Journaling with Pints
I have visited Irish pubs with creative media students, asking them to observe and write about what they see, hear, feel, and smell. These are important skills because few creative multimedia students begin their studies with the ability to check out their immediate environments. I think it's important to stop and try the analog journaling thing, and I try to sketch a note, not just write down a thought. It's also important to sit down at regular intervals to annotate ideas.
Ideas have short shelf lives because we can forget them even before starting in on our second pint. I take audio notes and also spend time doodling with ideas. "Book them," advised Mick Wilson the art cynic. So I take notes and I take inspiration from Leonardo da Vinci, arguably history's most famous note-taker. I have a copy of sketches from one of his notebooks, sketches on nature, art, engineering, and architecture. Back home on the east coast of the US as a high school student, I thumbed through a few of Thomas Edison's scruffy notebooks. I learned by looking at these samples of work.
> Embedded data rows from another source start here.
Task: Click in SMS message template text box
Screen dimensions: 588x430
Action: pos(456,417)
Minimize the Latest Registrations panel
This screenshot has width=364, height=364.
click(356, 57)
From IdeaSpotting comes some other thoughts about better design through reflective thought.
- Canadian designer Bruce Mau says, "The single most necessary device for me is a notebook. I just plow through notebooks."
- Gail Anderson, Rolling Stone alumna and current SpotCo art director, calls herself a note-taker and language observer. "I love making notes about type I've seen on store signs or on sides of buildings," she says.
- Note-taking gives the creative process time to breathe, says Erin Whelan, Real Simple art director. "I love recording really out-there ideas," she says. "It's so great to start at crazy places and then reach middle-ground, smart solutions."
- Eva Maddox, principal of Perkins + Will, has a journal in hand when she travels, but not for writing. "I draw," she says. "I draw at least one picture in my journal each day."